_TASK TO COMPLETE:_ Shift every coordinate in the answers by 120, and write out again all lines from the start of the records through the line with "click(x=548, y=35)", requests included. Leave the pictures out of your answer.
## begin EXERCISE MATERIAL
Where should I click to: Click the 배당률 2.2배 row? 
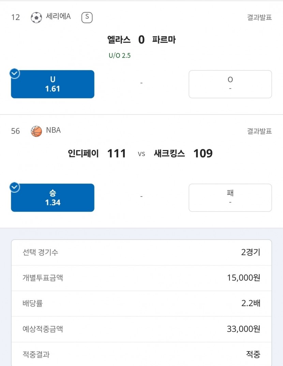pos(142,303)
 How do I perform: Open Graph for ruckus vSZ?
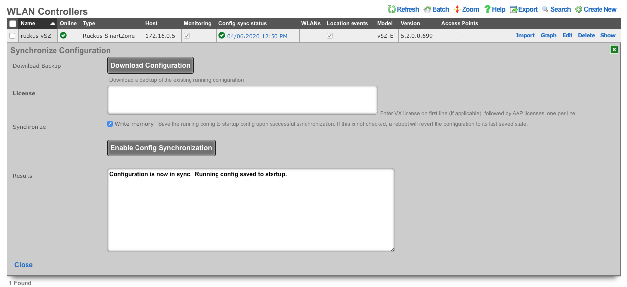click(x=548, y=35)
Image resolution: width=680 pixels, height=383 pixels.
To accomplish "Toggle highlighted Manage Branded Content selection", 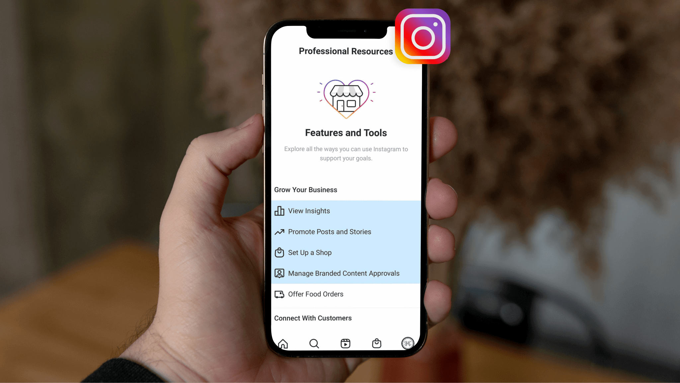I will click(x=344, y=273).
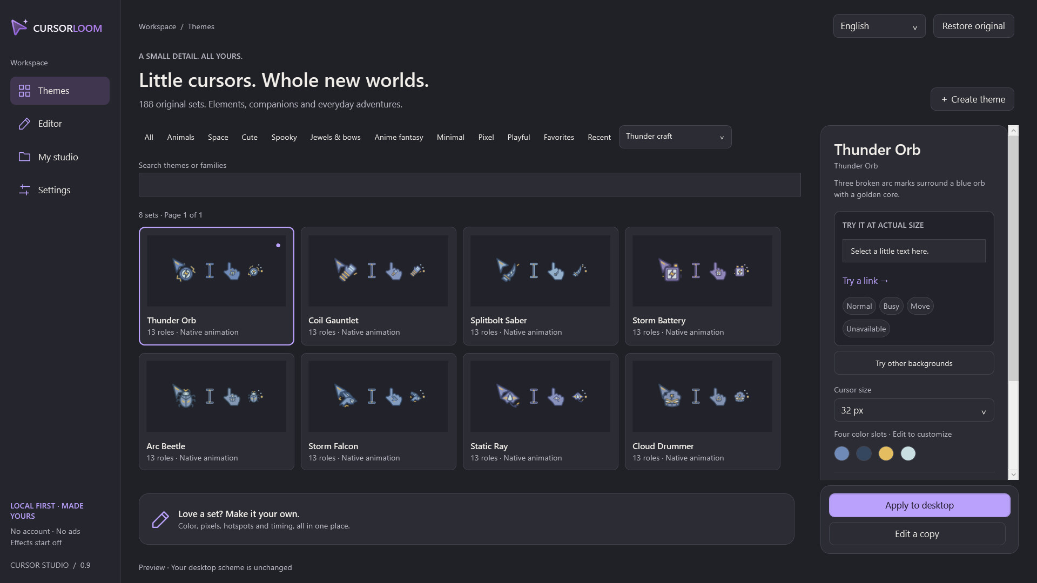
Task: Select the Arc Beetle cursor set thumbnail
Action: [x=216, y=396]
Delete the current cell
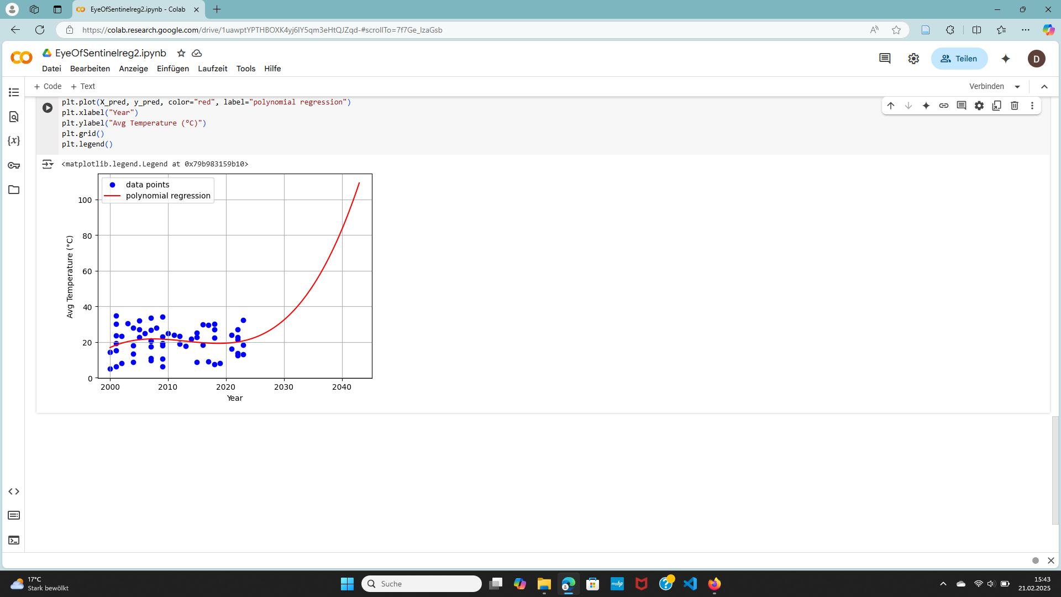1061x597 pixels. coord(1015,106)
## end EXERCISE MATERIAL
_EXERCISE RESPONSE:_
Where should I click to: Click the 배당률 2.2배 row? 
pos(262,423)
 How do I perform: Open Graph for ruckus vSZ?
click(x=668, y=155)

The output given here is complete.